Questions en litige et analyse
[11] En l’instance, les demandeurs ont soulevé deux questions, soit celles de savoir si la SPR avait erronément statué a) que les demandeurs pouvaient obtenir une protection de l’État adéquate, et b) qu’il n’y avait pas de lien entre leurs demandes d’asile et un quelconque motif prévu dans la Convention. Quant à la première question, les demandeurs soutiennent que la SPR a fait abstraction d’éléments de preuve faisant voir qu’ils ne pouvaient compter sur la protection de l’État mexicain. Quant à la seconde question, ils soutiennent être membres d’un certain groupe social – les victimes d’actes criminels – qui craignent non seulement le crime organisé, mais aussi les agents de l’État eux-mêmes.
[12] Il est de droit constant que la Cour doit faire preuve de retenue, en fonction même du manifestement déraisonnable, face aux décisions de la SPR sur l’existence de la protection de l’État. Par conséquent, la Cour n’interviendra pas si les conclusions de la SPR appartiennent aux issues possibles acceptables pouvant se justifier et qu’il y a preuve de la transparence et de l’intelligibilité du processus (Dunsmuir c. Nouveau-Brunwick, 2009 CSC 9; Sanchez Gutierrez c. Canada (Ministre de la Citoyenneté et de l’Immigration), 2008 CF 971, paragraphe 10).

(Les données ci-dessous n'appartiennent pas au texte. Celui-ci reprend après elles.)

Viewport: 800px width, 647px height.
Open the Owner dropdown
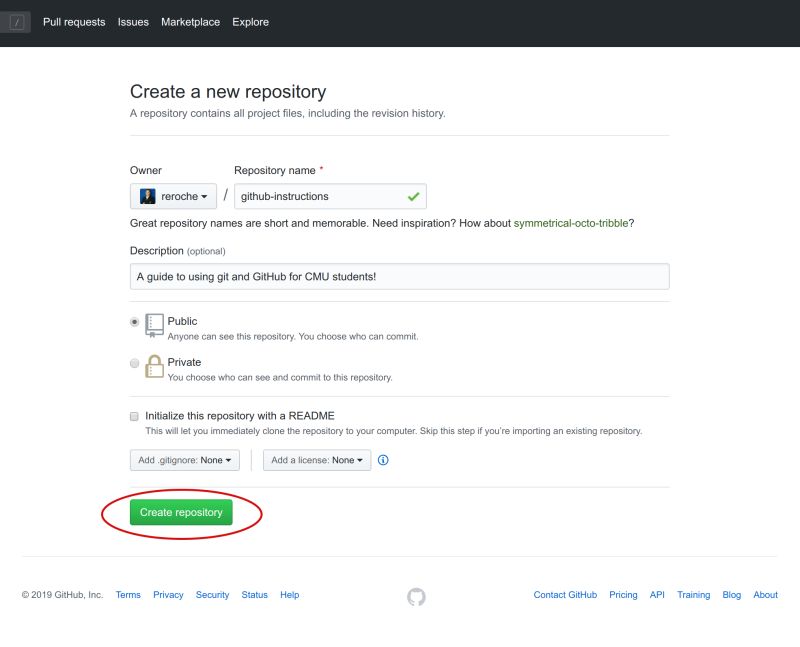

[13] Quant à la question de la protection de l’État, les demandeurs ont renvoyé la Cour à deux sources documentaires dont la SPR avait été saisie qui attestent des problèmes associés à la police et au système judiciaire au Mexique. Ainsi, selon un rapport de 2006 du Washington Office On Latin America (WOLA) : [traduction] « Ce sont les trafiquants de drogue qui font la loi dans de nombreuses villes mexicaines parce qu’ils sont en mesure de suborner et menacer les fonctionnaires ». Un document de 2008 du Département d’État des États-Unis renferme pour sa part les passages suivants :
[traduction]
« La corruption constitue toujours un problème, et de nombreux policiers ont pris part à des enlèvements ou des actes d’extorsion, ou ont offert protection à des membres du crime organisé ou à des trafiquants de drogue, voire même ont agi directement pour le compte de telles personnes. L’impunité était si répandue que des victimes ont souvent refusé de porter plainte […] Les autorités gouvernementales ont parfois influé sur les décisions des tribunaux […]
La corruption, l’inefficacité et le manque de transparence ont continué d’entacher sérieusement le système judiciaire […] »
[14] Il est digne de mention qu’en guise d’introduction dans ses motifs sur le sujet, la SPR a déclaré : « Il est présumé qu’un État est capable de protéger ses citoyens, sauf dans les cas où il y a effondrement complet de l’État. Un demandeur d’asile peut réfuter cette présomption en présentant des éléments de preuve clairs et convaincants quant à l’incapacité de l’État d’assurer une protection ». Cet énoncé du droit est conforme à l’exposé qu’a fait la Cour suprême de cette question dans l’arrêt Canada (Procureur général) c. Ward, (1993), 103 D.L.R. (4th) 1, ainsi qu’aux commentaires plus récents de la Cour d’appel fédérale sur la protection de l’État (Hinzman c. Canada (Ministre de la Citoyenneté et de l’Immigration) (2007), 282 D.L.R. (4th) 413 (C.A.F.); Flores Carrillo c. Canada (Ministre de la Citoyenneté et de l’Immigration), 2008 CAF 94).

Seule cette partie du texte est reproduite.